SB 701 passes the Virginia General Assembly, Sets Stage for Medical Marijuana
RICHMOND, Va.: Today the Virginia Senate passed SB 701, a bill that creates a pathway for medical marijuana in the form of non-psychoactive Cannabidiol Oils to be manufactured and distributed in Virginia, for use by those suffering from intractable epilepsy. After intense negotiations and several amendments in both chambers of the legislature, SB 701 won final approval today in the Senate on a unanimous vote, after passing the House of Delegates unanimously last week. The bill now heads to Governor McAuliffe for his approval.
“Providing this medication to Virginians is absolutely the right thing to do,” said Senator Dave Marsden, the sponsor of the legislation. “THC-A and CBD oils have shown the ability to help alleviate the number and severity of seizures from intractable epilepsy and help so many families live a quality life.

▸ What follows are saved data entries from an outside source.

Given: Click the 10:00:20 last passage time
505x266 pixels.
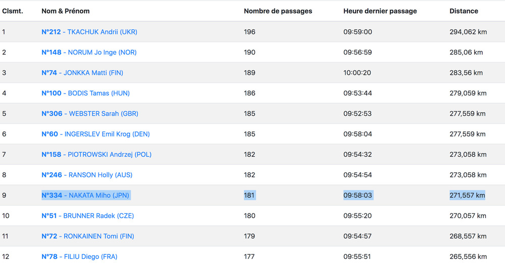Looking at the screenshot, I should [357, 73].
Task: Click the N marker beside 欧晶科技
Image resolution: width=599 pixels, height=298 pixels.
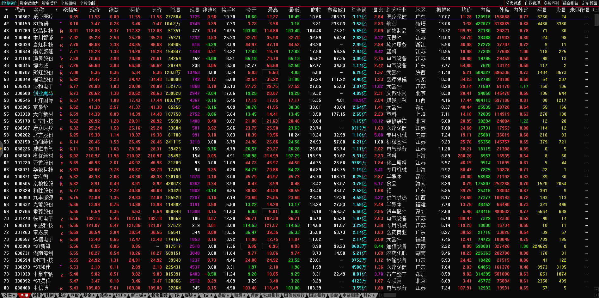Action: pyautogui.click(x=61, y=31)
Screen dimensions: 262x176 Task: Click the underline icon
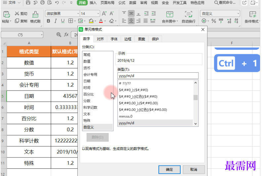pyautogui.click(x=63, y=21)
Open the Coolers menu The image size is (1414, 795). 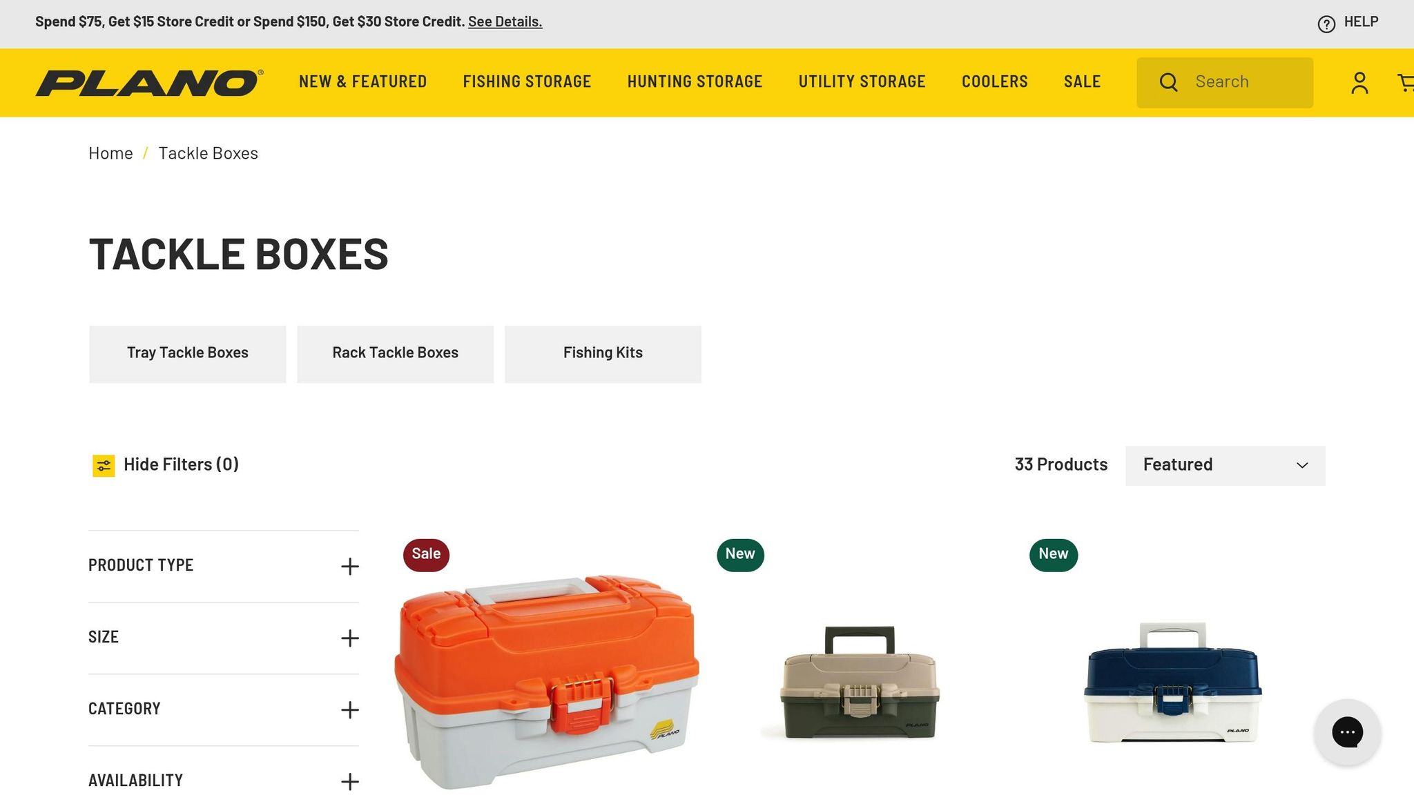coord(994,81)
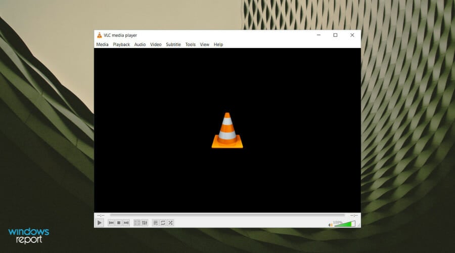Click the playback seek bar

pos(227,215)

This is a huge step for Virginia, a first in the nation concept that will provide the medications in the safest most secure fashion and shows once again that Virginia leads the way.”
“I am pleased to have joined Senator Marsden once again in supporting legislation on this important issue. We must advocate for our most vulnerable Virginians. Passage of SB 701 is one of the many ways this can be done,” said Delegate Eileen Filler-Corn, co-sponsor of the legislation.

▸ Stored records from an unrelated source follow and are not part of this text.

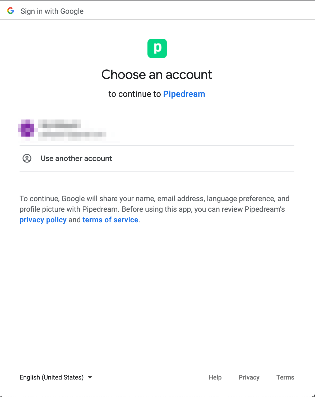Choose Use another account
This screenshot has width=315, height=397.
pyautogui.click(x=76, y=158)
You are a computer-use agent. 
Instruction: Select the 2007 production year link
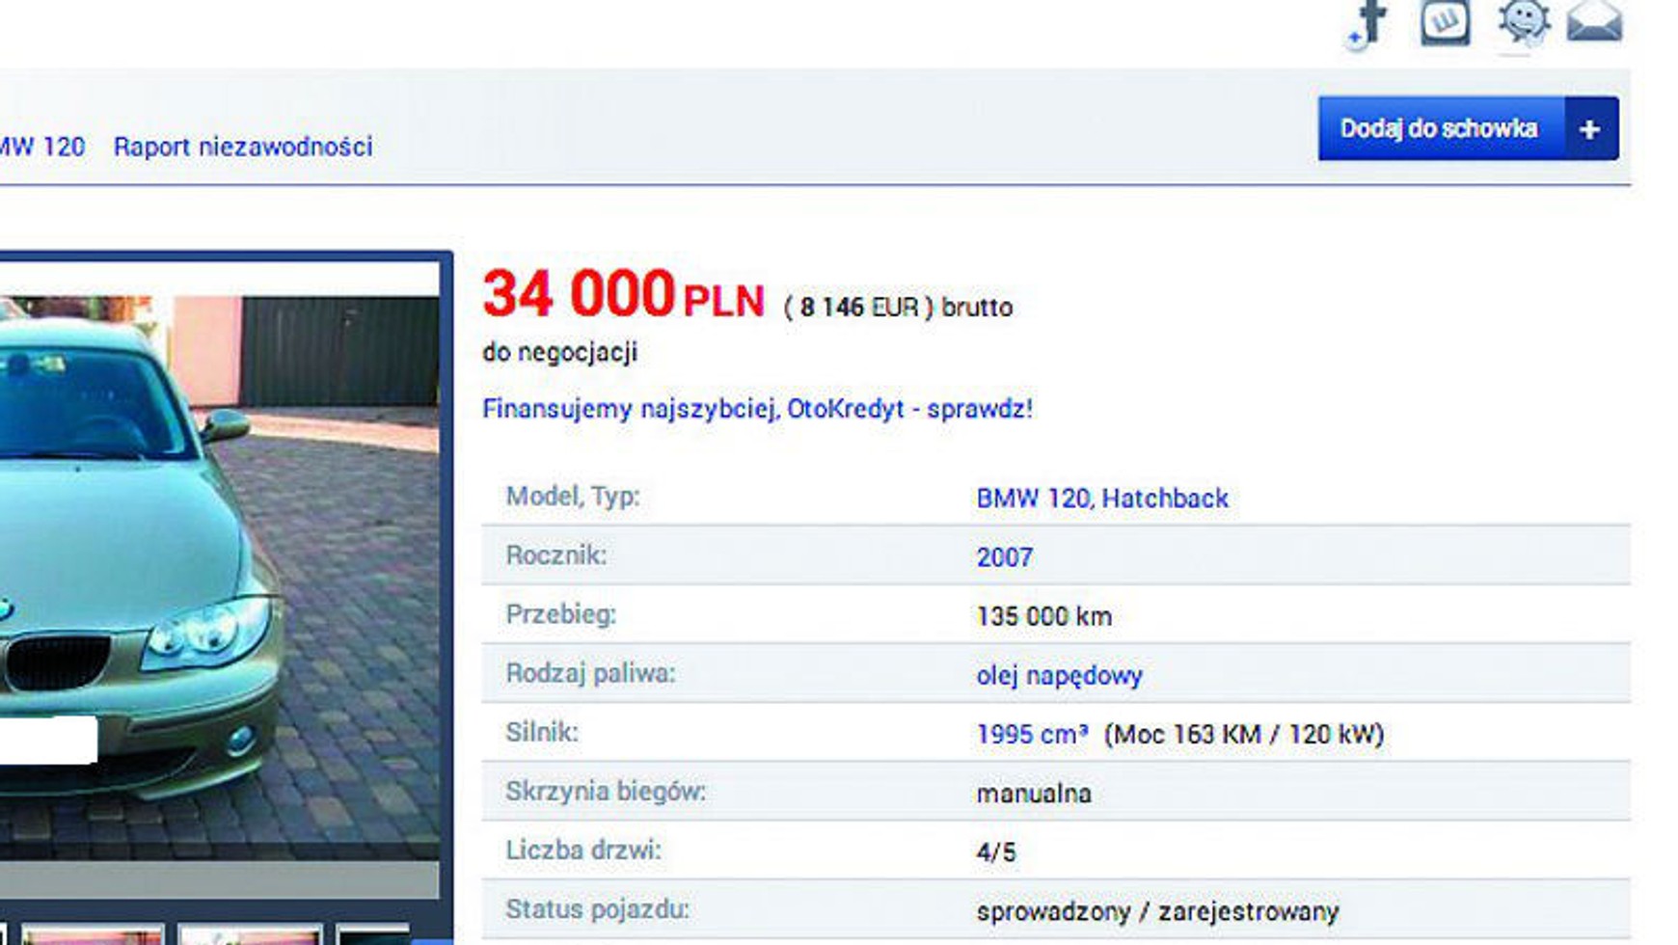(x=1004, y=557)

“We are proud of the members of the Virginia General Assembly for allowing this first step towards helping epilepsy patients and their families obtain a safe and reliable treatment in the Commonwealth without breaking laws. We hope the federal government will take notice of our legislator’s actions, and of those in 39 other states, and move quickly to pass legislation rescheduling cannabis to improve access and research,” said Beth Collins, a parent of a daughter who suffers from intractable epilepsy and the Communications and Outreach Director for Americans for Safe Access.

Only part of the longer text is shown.